>> BEGIN
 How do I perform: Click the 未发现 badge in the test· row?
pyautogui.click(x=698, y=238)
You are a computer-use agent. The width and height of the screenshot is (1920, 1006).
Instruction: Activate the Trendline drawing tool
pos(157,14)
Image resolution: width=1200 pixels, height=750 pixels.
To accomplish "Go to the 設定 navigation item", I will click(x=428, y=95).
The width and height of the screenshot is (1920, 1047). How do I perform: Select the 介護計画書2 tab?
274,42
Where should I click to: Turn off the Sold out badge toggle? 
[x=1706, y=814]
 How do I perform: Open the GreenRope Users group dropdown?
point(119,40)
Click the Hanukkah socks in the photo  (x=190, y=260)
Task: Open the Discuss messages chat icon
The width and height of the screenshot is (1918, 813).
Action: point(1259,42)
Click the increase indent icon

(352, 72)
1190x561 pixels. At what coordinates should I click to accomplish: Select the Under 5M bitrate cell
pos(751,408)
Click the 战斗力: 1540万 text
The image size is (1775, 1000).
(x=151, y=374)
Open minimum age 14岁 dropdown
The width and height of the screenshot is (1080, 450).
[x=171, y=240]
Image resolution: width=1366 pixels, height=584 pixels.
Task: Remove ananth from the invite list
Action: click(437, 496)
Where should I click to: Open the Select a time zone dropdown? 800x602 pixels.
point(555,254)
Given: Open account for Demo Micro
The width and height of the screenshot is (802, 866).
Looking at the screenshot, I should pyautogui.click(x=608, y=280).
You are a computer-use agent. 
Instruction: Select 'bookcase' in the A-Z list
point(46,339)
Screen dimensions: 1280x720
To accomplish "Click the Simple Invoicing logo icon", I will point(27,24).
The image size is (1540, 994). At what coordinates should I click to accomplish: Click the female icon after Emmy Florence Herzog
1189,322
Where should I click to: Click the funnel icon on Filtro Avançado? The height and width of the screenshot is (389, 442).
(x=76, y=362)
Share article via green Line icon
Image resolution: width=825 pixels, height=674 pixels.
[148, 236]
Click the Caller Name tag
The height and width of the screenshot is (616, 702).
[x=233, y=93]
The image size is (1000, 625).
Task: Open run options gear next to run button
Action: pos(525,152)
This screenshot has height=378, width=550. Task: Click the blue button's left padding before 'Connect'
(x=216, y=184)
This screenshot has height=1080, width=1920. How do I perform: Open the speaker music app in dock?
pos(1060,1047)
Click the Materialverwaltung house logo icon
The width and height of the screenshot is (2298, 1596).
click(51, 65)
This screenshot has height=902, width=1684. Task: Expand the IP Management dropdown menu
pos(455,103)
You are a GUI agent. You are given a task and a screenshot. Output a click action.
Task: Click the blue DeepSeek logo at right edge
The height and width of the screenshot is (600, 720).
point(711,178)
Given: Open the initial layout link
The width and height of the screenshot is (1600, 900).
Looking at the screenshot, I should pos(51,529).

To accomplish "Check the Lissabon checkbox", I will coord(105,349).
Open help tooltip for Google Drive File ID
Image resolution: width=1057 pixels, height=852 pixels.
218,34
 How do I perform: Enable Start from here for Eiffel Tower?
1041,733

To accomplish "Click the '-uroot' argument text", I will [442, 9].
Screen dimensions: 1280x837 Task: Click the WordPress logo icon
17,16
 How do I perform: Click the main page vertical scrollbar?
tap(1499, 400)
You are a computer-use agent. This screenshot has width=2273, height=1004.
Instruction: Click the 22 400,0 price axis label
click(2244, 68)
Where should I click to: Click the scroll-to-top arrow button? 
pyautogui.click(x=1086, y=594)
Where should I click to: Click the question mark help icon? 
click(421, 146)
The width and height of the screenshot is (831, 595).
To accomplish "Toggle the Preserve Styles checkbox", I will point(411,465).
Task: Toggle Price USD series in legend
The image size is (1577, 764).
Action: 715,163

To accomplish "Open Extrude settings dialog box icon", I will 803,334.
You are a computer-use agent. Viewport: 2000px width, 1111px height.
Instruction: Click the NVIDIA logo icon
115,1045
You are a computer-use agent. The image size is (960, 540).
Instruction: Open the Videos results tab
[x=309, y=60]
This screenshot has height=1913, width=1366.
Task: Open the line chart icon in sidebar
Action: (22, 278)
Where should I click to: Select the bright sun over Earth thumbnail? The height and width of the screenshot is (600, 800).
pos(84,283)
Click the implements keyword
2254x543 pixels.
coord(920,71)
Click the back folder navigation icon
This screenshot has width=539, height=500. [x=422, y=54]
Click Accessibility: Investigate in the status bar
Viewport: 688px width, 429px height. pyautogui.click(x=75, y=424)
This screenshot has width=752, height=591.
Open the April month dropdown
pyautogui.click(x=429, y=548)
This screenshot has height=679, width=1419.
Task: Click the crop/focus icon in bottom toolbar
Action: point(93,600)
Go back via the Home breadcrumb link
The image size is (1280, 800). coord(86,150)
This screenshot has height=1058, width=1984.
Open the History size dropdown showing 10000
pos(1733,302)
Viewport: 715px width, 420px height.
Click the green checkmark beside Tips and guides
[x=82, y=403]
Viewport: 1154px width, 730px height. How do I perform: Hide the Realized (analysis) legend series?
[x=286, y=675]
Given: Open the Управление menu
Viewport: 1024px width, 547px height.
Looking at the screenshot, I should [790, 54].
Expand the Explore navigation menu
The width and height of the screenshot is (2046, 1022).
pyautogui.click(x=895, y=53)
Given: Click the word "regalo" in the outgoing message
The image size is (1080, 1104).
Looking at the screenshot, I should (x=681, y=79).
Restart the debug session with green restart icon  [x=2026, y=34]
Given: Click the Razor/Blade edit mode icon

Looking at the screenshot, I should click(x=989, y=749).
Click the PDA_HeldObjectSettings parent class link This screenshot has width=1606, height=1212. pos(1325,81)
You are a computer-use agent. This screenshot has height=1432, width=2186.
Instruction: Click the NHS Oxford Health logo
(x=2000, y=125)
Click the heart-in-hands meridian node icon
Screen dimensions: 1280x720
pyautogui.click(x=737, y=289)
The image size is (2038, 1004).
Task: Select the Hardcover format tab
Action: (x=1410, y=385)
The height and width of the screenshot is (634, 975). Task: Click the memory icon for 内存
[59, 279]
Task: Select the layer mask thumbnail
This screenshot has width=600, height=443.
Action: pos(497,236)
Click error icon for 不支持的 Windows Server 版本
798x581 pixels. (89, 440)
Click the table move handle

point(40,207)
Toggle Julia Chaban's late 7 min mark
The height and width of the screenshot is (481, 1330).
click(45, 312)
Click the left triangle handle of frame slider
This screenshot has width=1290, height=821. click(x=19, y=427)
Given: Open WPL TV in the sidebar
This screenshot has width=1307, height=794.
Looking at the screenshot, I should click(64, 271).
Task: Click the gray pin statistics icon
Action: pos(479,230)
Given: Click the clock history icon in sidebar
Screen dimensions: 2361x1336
>> END
# EXERCISE OBJECTIVE:
In the data above, change every "Where should I click to" to "Where do I click to" and leave everything else as it is.

# THE OUTPUT:
 How do I perform: Click the 未发现 badge in the test· row?
pyautogui.click(x=698, y=238)
You are a computer-use agent. The width and height of the screenshot is (1920, 1006).
Instruction: Activate the Trendline drawing tool
pos(157,14)
Image resolution: width=1200 pixels, height=750 pixels.
To accomplish "Go to the 設定 navigation item", I will click(x=428, y=95).
The width and height of the screenshot is (1920, 1047). How do I perform: Select the 介護計画書2 tab?
274,42
Where do I click to: Turn off the Sold out badge toggle? 
[x=1706, y=814]
 How do I perform: Open the GreenRope Users group dropdown?
point(119,40)
Click the Hanukkah socks in the photo  (x=190, y=260)
Task: Open the Discuss messages chat icon
The width and height of the screenshot is (1918, 813).
Action: point(1259,42)
Click the increase indent icon

(352, 72)
1190x561 pixels. At what coordinates should I click to accomplish: Select the Under 5M bitrate cell
pos(751,408)
Click the 战斗力: 1540万 text
The image size is (1775, 1000).
(x=151, y=374)
Open minimum age 14岁 dropdown
The width and height of the screenshot is (1080, 450).
[x=171, y=240]
Image resolution: width=1366 pixels, height=584 pixels.
Task: Remove ananth from the invite list
Action: click(437, 496)
Where do I click to: Open the Select a time zone dropdown? 800x602 pixels.
point(555,254)
Given: Open account for Demo Micro
The width and height of the screenshot is (802, 866).
Looking at the screenshot, I should pyautogui.click(x=608, y=280).
You are a computer-use agent. 
Instruction: Select 'bookcase' in the A-Z list
point(46,339)
Screen dimensions: 1280x720
To accomplish "Click the Simple Invoicing logo icon", I will point(27,24).
The image size is (1540, 994). At what coordinates should I click to accomplish: Click the female icon after Emmy Florence Herzog
1189,322
Where do I click to: Click the funnel icon on Filtro Avançado? The height and width of the screenshot is (389, 442).
(x=76, y=362)
Share article via green Line icon
Image resolution: width=825 pixels, height=674 pixels.
[148, 236]
Click the Caller Name tag
The height and width of the screenshot is (616, 702).
[x=233, y=93]
The image size is (1000, 625).
Task: Open run options gear next to run button
Action: pos(525,152)
This screenshot has height=378, width=550. Task: Click the blue button's left padding before 'Connect'
(x=216, y=184)
This screenshot has height=1080, width=1920. How do I perform: Open the speaker music app in dock?
pos(1060,1047)
Click the Materialverwaltung house logo icon
The width and height of the screenshot is (2298, 1596).
click(51, 65)
This screenshot has height=902, width=1684. Task: Expand the IP Management dropdown menu
pos(455,103)
You are a GUI agent. You are given a task and a screenshot. Output a click action.
Task: Click the blue DeepSeek logo at right edge
The height and width of the screenshot is (600, 720).
point(711,178)
Given: Open the initial layout link
The width and height of the screenshot is (1600, 900).
Looking at the screenshot, I should pos(51,529).

To accomplish "Check the Lissabon checkbox", I will coord(105,349).
Open help tooltip for Google Drive File ID
Image resolution: width=1057 pixels, height=852 pixels.
218,34
 How do I perform: Enable Start from here for Eiffel Tower?
1041,733

To accomplish "Click the '-uroot' argument text", I will [442, 9].
Screen dimensions: 1280x837 Task: Click the WordPress logo icon
17,16
 How do I perform: Click the main page vertical scrollbar?
tap(1499, 400)
You are a computer-use agent. This screenshot has width=2273, height=1004.
Instruction: Click the 22 400,0 price axis label
click(2244, 68)
Where do I click to: Click the scroll-to-top arrow button? 
pyautogui.click(x=1086, y=594)
Where do I click to: Click the question mark help icon? 
click(421, 146)
The width and height of the screenshot is (831, 595).
To accomplish "Toggle the Preserve Styles checkbox", I will point(411,465).
Task: Toggle Price USD series in legend
The image size is (1577, 764).
Action: 715,163

To accomplish "Open Extrude settings dialog box icon", I will 803,334.
You are a computer-use agent. Viewport: 2000px width, 1111px height.
Instruction: Click the NVIDIA logo icon
115,1045
You are a computer-use agent. The image size is (960, 540).
Instruction: Open the Videos results tab
[x=309, y=60]
This screenshot has height=1913, width=1366.
Task: Open the line chart icon in sidebar
Action: (22, 278)
Where do I click to: Select the bright sun over Earth thumbnail? The height and width of the screenshot is (600, 800).
pos(84,283)
Click the implements keyword
2254x543 pixels.
coord(920,71)
Click the back folder navigation icon
This screenshot has width=539, height=500. [x=422, y=54]
Click Accessibility: Investigate in the status bar
Viewport: 688px width, 429px height. pyautogui.click(x=75, y=424)
This screenshot has width=752, height=591.
Open the April month dropdown
pyautogui.click(x=429, y=548)
This screenshot has height=679, width=1419.
Task: Click the crop/focus icon in bottom toolbar
Action: point(93,600)
Go back via the Home breadcrumb link
The image size is (1280, 800). coord(86,150)
This screenshot has height=1058, width=1984.
Open the History size dropdown showing 10000
pos(1733,302)
Viewport: 715px width, 420px height.
Click the green checkmark beside Tips and guides
[x=82, y=403]
Viewport: 1154px width, 730px height. How do I perform: Hide the Realized (analysis) legend series?
[x=286, y=675]
Given: Open the Управление menu
Viewport: 1024px width, 547px height.
Looking at the screenshot, I should [790, 54].
Expand the Explore navigation menu
The width and height of the screenshot is (2046, 1022).
pyautogui.click(x=895, y=53)
Given: Click the word "regalo" in the outgoing message
The image size is (1080, 1104).
Looking at the screenshot, I should (x=681, y=79).
Restart the debug session with green restart icon  [x=2026, y=34]
Given: Click the Razor/Blade edit mode icon

Looking at the screenshot, I should click(x=989, y=749).
Click the PDA_HeldObjectSettings parent class link This screenshot has width=1606, height=1212. pos(1325,81)
You are a computer-use agent. This screenshot has height=1432, width=2186.
Instruction: Click the NHS Oxford Health logo
(x=2000, y=125)
Click the heart-in-hands meridian node icon
Screen dimensions: 1280x720
pyautogui.click(x=737, y=289)
The image size is (2038, 1004).
Task: Select the Hardcover format tab
Action: (x=1410, y=385)
The height and width of the screenshot is (634, 975). Task: Click the memory icon for 内存
[59, 279]
Task: Select the layer mask thumbnail
This screenshot has width=600, height=443.
Action: pos(497,236)
Click error icon for 不支持的 Windows Server 版本
798x581 pixels. (89, 440)
Click the table move handle

point(40,207)
Toggle Julia Chaban's late 7 min mark
The height and width of the screenshot is (481, 1330).
click(45, 312)
Click the left triangle handle of frame slider
This screenshot has width=1290, height=821. click(x=19, y=427)
Given: Open WPL TV in the sidebar
This screenshot has width=1307, height=794.
Looking at the screenshot, I should click(64, 271).
Task: Click the gray pin statistics icon
Action: pos(479,230)
Given: Click the clock history icon in sidebar
Screen dimensions: 2361x1336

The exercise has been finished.